* _Brief_
Summarize the excerpt on matrix derivatives in two sentences.

* _Selected excerpt_
_ _ _

Now the expression has been tranformed into something which makes finding the optimum matrix $\mathbf{A}_1$ to minimise expectation $E\left(\left(\mathbf{y} - \mathbf{\mu_y}\right)^T \cdot \left(\mathbf{y} - \mathbf{\mu_y}\right) \right)$ far easier. The next step requires to take derivatives of all matrix elements of matrix $\mathbf{A}_1$. A short review of **matrix derivatives** is helpful in this context.

---


## Matrix derivatives

Let $f(\mathbf{X})$ be a scalar function of a matrix. Arranging all derivatives $\frac{\partial}{\partial x_{k,\ m}}f(\mathbf{X})$ as a matrix is called a matrix derivative.  For a matrix $\mathbf{A} \ : \ \in \mathbb{R}^{K \times M}$ the matrix derivative is again a $K \times M$ matrix.

For the application in this notebook we need two forms of matrix derivatives:

**case#1a**

compute the matrix derivative 

$$
\frac{\partial \mathbf{a}^T \mathbf{X} \mathbf{b}}{\partial \mathbf{X}}
$$

The scalar function is:

$$
f(\mathbf{X}) = \mathbf{a}^T \mathbf{X} \mathbf{b} = \sum_{i=1}^K \sum_{j=1}^M a_i \cdot x_{i,\ j} \cdot b_j
$$

Taking the derivatives with respect to matrix element $\mathbf{x}_{k,\ m}$ yields:

$$
\frac{\partial}{\partial x_{k,\ m}}f(\mathbf{X}) = a_k \cdot b_m
$$

Arranging these derivative as a $K \times M$ matrix results in the outer product of vectors $\mathbf{a}$ and $\mathbf{b}$:

$$
\frac{\partial \mathbf{a}^T \mathbf{X} \mathbf{b}}{\partial \mathbf{X}} = \mathbf{a} \cdot \mathbf{b}^T
$$

**case#1b**

compute the matrix derivative 

$$
\frac{\partial \mathbf{b}^T \mathbf{X}^T \mathbf{a}}{\partial \mathbf{X}}
$$

The scalar function is:

$$
f(\mathbf{X}) = \mathbf{b}^T \mathbf{X}^T \mathbf{a} = \sum_{j=1}^M \sum_{i=1}^K b_j  \cdot x_{i,j} \cdot a_i
$$

Taking the derivatives with respect to matrix element $\mathbf{x}_{k,\ m}$ yields:

$$
\frac{\partial}{\partial x_{k,\ m}}f(\mathbf{X}) = a_k \cdot b_m
$$

So we get:

$$
\frac{\partial \mathbf{b}^T \mathbf{X}^T \mathbf{a}}{\partial \mathbf{X}} = \mathbf{a} \cdot \mathbf{b}^T
$$


**case#2**

compute the matrix derivative 

$$
\frac{\partial \mathbf{a}^T \mathbf{X}^T \mathbf{X} \mathbf{b}}{\partial \mathbf{X}}
$$

The scalar function is:

$$
f(\mathbf{X}) = \mathbf{a}^T \mathbf{X}^T \mathbf{X} \mathbf{b} = \left(\mathbf{X} \cdot \mathbf{a} \right)^T \cdot \left( \mathbf{X} \cdot \mathbf{b} \right)

_ _ _

(Element and text location data)

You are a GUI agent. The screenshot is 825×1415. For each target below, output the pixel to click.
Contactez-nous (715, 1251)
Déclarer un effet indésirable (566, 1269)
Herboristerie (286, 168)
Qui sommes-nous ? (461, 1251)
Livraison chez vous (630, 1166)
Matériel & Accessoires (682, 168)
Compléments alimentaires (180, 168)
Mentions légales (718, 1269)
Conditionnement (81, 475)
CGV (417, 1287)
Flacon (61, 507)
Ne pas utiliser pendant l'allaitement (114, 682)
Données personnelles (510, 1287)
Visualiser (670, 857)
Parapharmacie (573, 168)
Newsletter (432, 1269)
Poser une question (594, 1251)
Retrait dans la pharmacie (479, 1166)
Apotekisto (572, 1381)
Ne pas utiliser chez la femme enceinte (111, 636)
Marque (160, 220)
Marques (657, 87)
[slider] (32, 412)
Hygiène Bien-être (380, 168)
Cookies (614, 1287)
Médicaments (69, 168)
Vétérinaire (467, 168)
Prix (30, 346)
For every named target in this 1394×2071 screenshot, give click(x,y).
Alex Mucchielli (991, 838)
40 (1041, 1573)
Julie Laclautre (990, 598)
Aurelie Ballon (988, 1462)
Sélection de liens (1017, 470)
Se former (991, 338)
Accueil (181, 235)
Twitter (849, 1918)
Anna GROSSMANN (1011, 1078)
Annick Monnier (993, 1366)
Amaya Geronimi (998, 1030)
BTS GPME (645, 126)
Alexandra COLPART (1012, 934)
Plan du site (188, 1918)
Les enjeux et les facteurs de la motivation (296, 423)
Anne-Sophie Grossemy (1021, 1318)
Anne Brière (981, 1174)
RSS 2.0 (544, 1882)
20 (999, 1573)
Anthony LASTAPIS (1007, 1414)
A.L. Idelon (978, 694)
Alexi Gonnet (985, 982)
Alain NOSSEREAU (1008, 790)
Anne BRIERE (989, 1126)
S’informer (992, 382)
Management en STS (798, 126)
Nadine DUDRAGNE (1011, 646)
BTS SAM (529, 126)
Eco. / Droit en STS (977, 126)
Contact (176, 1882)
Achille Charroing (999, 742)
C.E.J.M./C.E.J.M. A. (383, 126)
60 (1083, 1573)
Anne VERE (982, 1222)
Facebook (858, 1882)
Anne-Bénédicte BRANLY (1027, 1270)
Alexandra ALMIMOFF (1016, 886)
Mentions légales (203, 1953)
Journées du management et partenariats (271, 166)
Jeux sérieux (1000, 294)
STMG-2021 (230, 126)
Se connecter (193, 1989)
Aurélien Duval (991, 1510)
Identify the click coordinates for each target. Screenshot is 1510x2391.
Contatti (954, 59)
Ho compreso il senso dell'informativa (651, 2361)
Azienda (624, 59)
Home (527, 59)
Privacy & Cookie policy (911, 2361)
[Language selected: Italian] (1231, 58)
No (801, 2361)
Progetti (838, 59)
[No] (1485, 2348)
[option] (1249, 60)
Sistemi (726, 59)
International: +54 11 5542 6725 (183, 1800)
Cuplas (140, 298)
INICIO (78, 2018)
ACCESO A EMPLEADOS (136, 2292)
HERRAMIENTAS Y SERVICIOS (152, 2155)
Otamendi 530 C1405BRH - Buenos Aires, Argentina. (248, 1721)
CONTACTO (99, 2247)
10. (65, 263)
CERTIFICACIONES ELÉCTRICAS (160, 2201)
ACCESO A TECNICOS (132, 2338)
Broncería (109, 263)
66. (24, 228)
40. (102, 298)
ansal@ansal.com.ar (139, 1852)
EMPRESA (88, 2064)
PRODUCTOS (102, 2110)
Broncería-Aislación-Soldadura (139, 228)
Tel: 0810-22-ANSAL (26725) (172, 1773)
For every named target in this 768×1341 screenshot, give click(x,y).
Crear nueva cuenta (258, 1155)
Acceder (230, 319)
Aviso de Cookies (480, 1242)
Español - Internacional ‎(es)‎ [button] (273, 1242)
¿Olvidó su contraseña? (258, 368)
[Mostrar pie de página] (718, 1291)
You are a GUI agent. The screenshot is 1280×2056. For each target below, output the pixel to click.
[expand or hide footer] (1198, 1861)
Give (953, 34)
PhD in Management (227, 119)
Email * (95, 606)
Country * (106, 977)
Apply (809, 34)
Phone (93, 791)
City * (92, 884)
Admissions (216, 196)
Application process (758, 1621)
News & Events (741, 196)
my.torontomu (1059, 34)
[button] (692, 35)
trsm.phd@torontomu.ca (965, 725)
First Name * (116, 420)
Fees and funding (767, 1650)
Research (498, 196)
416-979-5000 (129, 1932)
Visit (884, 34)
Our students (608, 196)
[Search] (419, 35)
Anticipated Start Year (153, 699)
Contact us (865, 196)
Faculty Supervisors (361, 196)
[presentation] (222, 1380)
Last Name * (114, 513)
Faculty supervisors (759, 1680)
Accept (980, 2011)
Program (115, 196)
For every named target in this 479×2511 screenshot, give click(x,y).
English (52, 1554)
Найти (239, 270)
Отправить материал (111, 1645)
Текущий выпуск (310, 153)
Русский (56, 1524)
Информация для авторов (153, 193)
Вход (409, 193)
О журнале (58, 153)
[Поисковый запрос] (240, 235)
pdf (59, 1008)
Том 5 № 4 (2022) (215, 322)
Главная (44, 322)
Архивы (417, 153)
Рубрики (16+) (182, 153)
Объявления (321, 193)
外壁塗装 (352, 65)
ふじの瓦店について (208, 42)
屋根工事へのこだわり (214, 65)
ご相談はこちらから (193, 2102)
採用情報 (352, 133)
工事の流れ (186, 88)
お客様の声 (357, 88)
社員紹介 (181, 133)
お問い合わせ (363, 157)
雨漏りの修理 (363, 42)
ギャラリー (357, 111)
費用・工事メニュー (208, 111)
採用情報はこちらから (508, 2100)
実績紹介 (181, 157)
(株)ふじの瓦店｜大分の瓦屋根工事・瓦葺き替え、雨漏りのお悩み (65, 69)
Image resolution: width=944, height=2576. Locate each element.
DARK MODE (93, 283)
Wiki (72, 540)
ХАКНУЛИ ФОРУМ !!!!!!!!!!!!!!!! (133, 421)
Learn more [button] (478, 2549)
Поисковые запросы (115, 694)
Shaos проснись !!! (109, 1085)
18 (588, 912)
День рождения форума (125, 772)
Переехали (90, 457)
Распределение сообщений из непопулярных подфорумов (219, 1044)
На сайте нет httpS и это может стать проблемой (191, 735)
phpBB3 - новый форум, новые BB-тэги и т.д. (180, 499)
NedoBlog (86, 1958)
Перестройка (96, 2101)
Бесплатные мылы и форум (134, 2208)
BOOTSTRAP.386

_ _ _

* _Task result_
Finding the optimum matrix A₁ requires taking derivatives with respect to all of its elements. A matrix derivative arranges all partial derivatives of a scalar function of a matrix into a matrix of the same K × M size, and the worked cases show that the derivatives of aᵀXb and bᵀXᵀa with respect to X both equal the outer product a·bᵀ.